In cases of lack of compliance with hormone therapy, violations of treatment schedules, or failure of hormonal replacement action, the actual risk of osteoporosis is high. For such patients, osteoporosis needs to be screened and absorptiometry recommended.

Oophorectomy and hysterectomy are recommended after hormonal transition. If mastectomy has been performed, a regular peri- and subareolar survey is mandatory; if not performed, mammogram is recommended [19, 55] (Fig. 12.2).

Fig. 12.2
figure 2

Management of FTM transgender subjects

12.4 Conclusions

Mental health is improved through comprehensive gender-based treatment, including psychologic actions, real-life experience, hormone therapy, and surgical operations [34, 56]. Subjects who underwent sex reassignment surgery should be under supervision of an endocrinologist to monitor the adequacy of the hormone replacement therapy for the rest of their life. Only a properly selected dose of hormonal replacement can prevent the development of adverse effects caused by the removal of gonads, i.e., post-castration syndrome [20].

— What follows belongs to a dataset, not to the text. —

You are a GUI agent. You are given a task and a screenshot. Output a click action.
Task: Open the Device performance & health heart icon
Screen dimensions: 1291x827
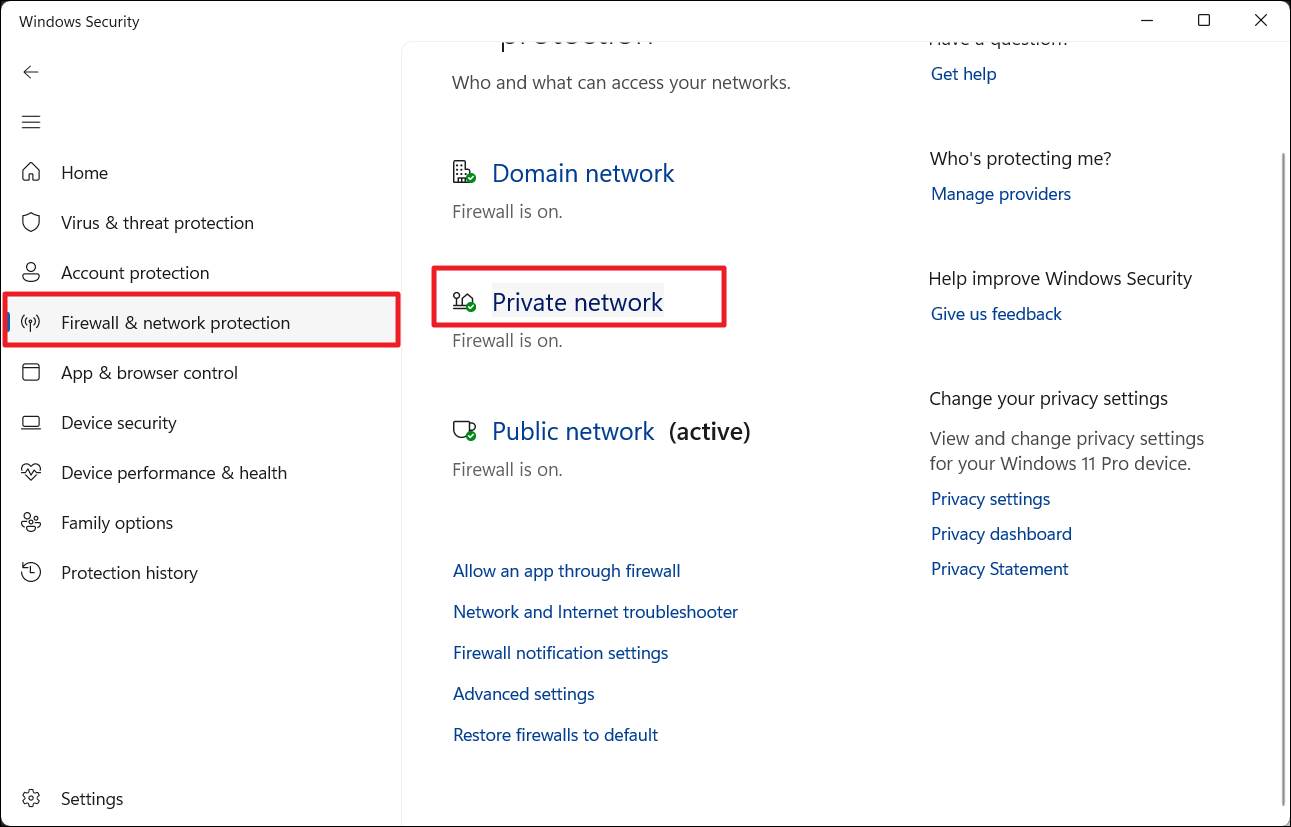point(31,472)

For many transgender adults, surgery, which proves gender identity, can be a necessary step toward the goal of a successful life in accordance with the desired role of men or women. The type of gender-affirming operation is divided into two main categories: those that directly affect the reproduction ability and those that do not affect fertility. The first include surgery to remove the penis and testicles in men and the removal of the uterus and gonads in women. Operations that affect fertility are often regulated by laws. Other gender-affirming operations such as rhinoplasty that do not directly affect fertility are not so strictly regulated.

Sex reassignment surgical options for transwomen include non-genital surgeries such as breast augmentation, liposuction, facial feminization surgery, lipofilling, voice feminization surgery, thyroid cartilage reduction, and gluteal augmentation. Genital feminizing surgeries include bilateral orchiectomy, penectomy, and options for remodeling the genital tract via clitoroplasty, vaginoplasty, and/or vulvoplasty.

Similarly, transmen may undergo bilateral total or partial mastectomy, chest contouring, liposuction, lipofilling, liposurgery, and/or pectoral implants. Genital masculinizing surgeries include metoidioplasty (lengthening and straightening of the testosterone-enlarged clitoris to create a neophallus), phalloplasty, urethral lengthening and scrotal reconstruction with insertion of testicular prostheses with or without hysterectomy, and/or bilateral salpingo-oophorectomy [57].

For the last 10 years, sex reassignment surgical methods have significantly improved. Reconstructive surgery on the genitals, preserving neurological sensitivity, is at present time the standard, and the level of patient satisfaction after surgical correction is currently very high [21].

Finally, despite the growing awareness, the reduction of stigmatization, and the positive trend in the medical care of the transgender population, physicians and transgenders need to overcome many obstacles before reaching the long-term goal of achieving high standards of care for members of this diverse social group. Health facilities should include formal training on transgender health issues and help patients make choices from the full range of available health services, according to their clinical needs and the goals of gender expression. Further study of the etiology, pathogenesis, and manifestations of transsexualism, as well as profound understanding by physicians, especially endocrinologists, psychiatrists, and therapists, of this issue, will allow diagnosis and treatment at an earlier time, faster to withdraw patients from chronic stress, which, ultimately, will allow transgender patients to maximally improve their health, psychological well-being, and self-actualization.